The only book at Frog Farm being his mother’s Bible, he tried to secure accuracy by limiting himself to its words. But its vocabulary seemed strangely lacking. He had decided, for example, to begin with “Maddam.” One could not call such a stranger as the new Jinny “Dear Miss,” he thought, and “Miss” alone sounded thin and abrupt. No, “Maddam” was the mouth-filling resonance necessary: it struck a note of massive dignity. But did it really have two “d’s”? And to his amazement and anguish neither “Maddam” nor “Madam” was to be discovered from Genesis to Revelation. Adam, the nearest analogue, who came in his reference volume with welcome promptitude, even precipitateness, had, he found, only one “d,” but was he a sure guide to the orthography of the creature formed out of his spare rib? This and the many other curious and amazing passages that beguiled him on his route—presented thus to a fresh and world-experienced eye—ran away with so much time that Martha would be summoning him to the next of his many meals before he had even dipped his quill into the soot.

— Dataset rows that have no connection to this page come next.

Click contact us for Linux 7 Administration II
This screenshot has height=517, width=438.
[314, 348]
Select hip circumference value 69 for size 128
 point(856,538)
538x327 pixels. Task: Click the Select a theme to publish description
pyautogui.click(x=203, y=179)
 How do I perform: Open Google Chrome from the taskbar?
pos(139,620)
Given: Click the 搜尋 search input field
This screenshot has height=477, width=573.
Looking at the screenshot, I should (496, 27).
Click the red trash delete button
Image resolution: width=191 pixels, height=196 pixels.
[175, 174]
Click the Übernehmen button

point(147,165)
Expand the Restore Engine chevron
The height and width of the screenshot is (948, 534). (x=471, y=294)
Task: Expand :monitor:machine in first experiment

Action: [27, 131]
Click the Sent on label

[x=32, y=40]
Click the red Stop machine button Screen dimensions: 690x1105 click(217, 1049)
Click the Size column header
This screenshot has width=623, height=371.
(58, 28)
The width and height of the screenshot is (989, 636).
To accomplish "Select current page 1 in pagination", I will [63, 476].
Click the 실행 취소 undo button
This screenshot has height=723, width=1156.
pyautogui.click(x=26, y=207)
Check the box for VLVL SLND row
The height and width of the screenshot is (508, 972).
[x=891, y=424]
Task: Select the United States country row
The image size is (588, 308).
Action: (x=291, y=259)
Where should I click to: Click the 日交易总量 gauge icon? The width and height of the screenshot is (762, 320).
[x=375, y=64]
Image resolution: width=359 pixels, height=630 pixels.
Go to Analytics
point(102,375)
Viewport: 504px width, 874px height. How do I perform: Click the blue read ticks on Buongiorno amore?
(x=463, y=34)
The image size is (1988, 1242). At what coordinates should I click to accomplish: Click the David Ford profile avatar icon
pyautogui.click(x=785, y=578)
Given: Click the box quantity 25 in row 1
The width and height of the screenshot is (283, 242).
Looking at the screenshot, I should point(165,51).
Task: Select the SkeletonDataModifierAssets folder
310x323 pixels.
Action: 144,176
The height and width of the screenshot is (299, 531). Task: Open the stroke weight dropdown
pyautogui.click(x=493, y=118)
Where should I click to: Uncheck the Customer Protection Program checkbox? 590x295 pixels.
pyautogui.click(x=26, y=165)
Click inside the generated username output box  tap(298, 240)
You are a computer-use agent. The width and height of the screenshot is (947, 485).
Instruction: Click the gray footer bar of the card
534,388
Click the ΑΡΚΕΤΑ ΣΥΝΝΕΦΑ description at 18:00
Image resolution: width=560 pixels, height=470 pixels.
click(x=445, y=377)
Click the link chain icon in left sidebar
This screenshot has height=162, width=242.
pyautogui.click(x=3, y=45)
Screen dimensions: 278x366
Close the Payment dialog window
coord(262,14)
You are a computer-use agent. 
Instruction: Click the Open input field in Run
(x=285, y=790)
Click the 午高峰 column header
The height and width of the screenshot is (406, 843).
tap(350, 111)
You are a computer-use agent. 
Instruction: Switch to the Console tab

“Mr. William Flynt presents his complements” was another promising start—he had got a debt-demanding letter once at a boarding-house with this austerely courteous overture—but alas!—marvel on marvel—there did not appear to be a single “complement,” whether in the Old Testament or the New. Not a very courteous people, the Jews, he thought, under either dispensation. This happy-go-lucky hunt for words—an exciting steeplechase in which one skipped over spacious histories and major prophets with the chance of tumbling on the very word—began to be an absorbing substitute for ratting.

“The Epistles of James” suddenly caught his eye. Ah, here was a complete guide to letter-writing, he felt hopefully; what was good enough for James would do for William. But when written out, “William, the son of Caleb, of Frog Farm, to Jinny Quarles of Blackwater Hall, Little Bradmarsh, greeting” did not seem quite the correct opening. An Epistle of John was, even more misguiding. “The Elder to the Elect or Well-Beloved!” Clearly inappropriate to the point of absurdity!

Still, with modifications, Epistles must surely be valid models. So he started writing and re-writing, wrestling and hunting and polishing. But the word-chase had now to be supplemented by a paper-chase. How keep pace in paper with this orgy of penmanship? Every corner of the house was ransacked, with meagre results: he even meditated stealing back his own letter from his mother, knowing it had a blank fly-sheet, but it was always jealously guarded. It was not till he came on Farmer Gale’s boy—schoolward bound—and paid him twopence for the remains of a penny copy-book that he could surrender himself freely to the labours of the file. An hour before this large laying-in of material, he had gone through a curious crisis. He had found in his purse, in a last desperate quest, a piece of paper which, unfolded, afforded a welcome white surface. He was composing quite a successful letter upon it when, on turning it over, he came upon the address of the forgotten blue-eyed charmer of the Chelmsford train. With frowning brow he tore it into small pieces. It was not merely that the letter was spoilt for sending: it was the juxtaposition with Jinny—back to back—that seemed suddenly profane.